LampungNasional

Tunggakan Iuran JKN Pemda Capai Rp 134,2 Miliar hingga Mei 2026, BPJS Tekankan Hak Kesehatan Masyarakat

×

Tunggakan Iuran JKN Pemda Capai Rp 134,2 Miliar hingga Mei 2026, BPJS Tekankan Hak Kesehatan Masyarakat

Sebarkan artikel ini
Kepala Cabang BPJS Kesehatan Bandar Lampung, Herman Indratmo, dalam kegiatan media gathering bersama insan media yang dilaksanakan di Kafe Hoffman Lane || Foto: Istimewa
Kepala Cabang BPJS Kesehatan Bandar Lampung, Herman Indratmo, dalam kegiatan media gathering bersama insan media yang dilaksanakan di Kafe Hoffman Lane || Foto: Istimewa

5W1HIndonesia.id, Bandar Lampung — BPJS Kesehatan Cabang Bandar Lampung mencatat tunggakan iuran Program Jaminan Kesehatan Nasional (JKN) dari pemerintah daerah mencapai Rp 134,20 miliar hingga Mei 2026.

Jumlah tersebut merupakan akumulasi kewajiban iuran segmen Pekerja Bukan Penerima Upah (PBPU) Pemerintah Daerah beserta bantuan iuran PBPU Pemda yang belum direalisasikan pembayarannya.

Hal tersebut disampaikan Kepala Cabang BPJS Kesehatan Bandar Lampung, Herman Indratmo, dalam kegiatan media gathering yang memaparkan kinerja BPJS Kesehatan Cabang Bandar Lampung hingga Mei 2026 di Kafe Hoffman Lane, Kamis (9/7/2026).

Menurut Herman, piutang iuran tersebut berasal dari sejumlah pemerintah daerah di wilayah kerja BPJS Kesehatan Cabang Bandar Lampung.

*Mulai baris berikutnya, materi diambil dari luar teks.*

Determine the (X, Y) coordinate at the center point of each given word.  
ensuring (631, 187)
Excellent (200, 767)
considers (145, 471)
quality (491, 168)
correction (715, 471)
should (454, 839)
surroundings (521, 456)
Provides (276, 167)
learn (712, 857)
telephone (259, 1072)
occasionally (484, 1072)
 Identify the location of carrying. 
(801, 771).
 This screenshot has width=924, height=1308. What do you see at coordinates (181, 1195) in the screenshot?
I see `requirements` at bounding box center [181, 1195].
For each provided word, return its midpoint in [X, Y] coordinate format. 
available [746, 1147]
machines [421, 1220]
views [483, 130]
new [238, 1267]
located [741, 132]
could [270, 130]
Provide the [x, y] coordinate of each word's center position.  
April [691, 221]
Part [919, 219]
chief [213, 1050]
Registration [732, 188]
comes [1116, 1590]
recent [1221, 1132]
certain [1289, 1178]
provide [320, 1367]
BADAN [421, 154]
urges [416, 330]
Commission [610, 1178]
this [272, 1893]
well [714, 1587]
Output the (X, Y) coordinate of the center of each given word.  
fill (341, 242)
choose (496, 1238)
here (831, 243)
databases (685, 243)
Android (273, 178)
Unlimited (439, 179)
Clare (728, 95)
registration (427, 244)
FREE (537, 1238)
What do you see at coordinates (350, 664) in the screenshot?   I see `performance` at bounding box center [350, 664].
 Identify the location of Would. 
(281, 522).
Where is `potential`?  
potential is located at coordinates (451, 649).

“Rinciannya, Pemerintah Provinsi Lampung sebesar Rp 105,45 miliar, Pemerintah Kota Bandar Lampung Rp 8,30 miliar, Kabupaten Pringsewu Rp 7,94 miliar, Kabupaten Lampung Selatan Rp 7,58 miliar, Kabupaten Tanggamus Rp 3,24 miliar, dan Kabupaten Pesawaran Rp 1,68 miliar,” paparnya.

Ia mengatakan bahwa, BPJS Kesehatan terus menjalin koordinasi dengan pemerintah daerah agar kewajiban pembayaran iuran tersebut dapat segera diselesaikan sesuai ketentuan yang berlaku.

Ia memahami setiap daerah memiliki tantangan fiskal yang berbeda. Namun, keberlanjutan pembiayaan Program JKN dinilai sangat penting karena berkaitan langsung dengan hak masyarakat untuk memperoleh layanan kesehatan.

“Pemda mungkin punya kesulitan sendiri, tetapi kesehatan adalah kebutuhan masyarakat yang harus diprioritaskan oleh pemerintah,” tegasnya.

Selain persoalan piutang iuran, Herman juga mengungkapkan tantangan lain dalam penyelenggaraan Program JKN di wilayah kerja BPJS Kesehatan Cabang Bandar Lampung.

Hingga Mei 2026, cakupan Universal Health Coverage (UHC) baru mencapai 96,52 persen atau masih memiliki selisih sekitar 56.414 jiwa untuk mencapai target minimal 98 persen.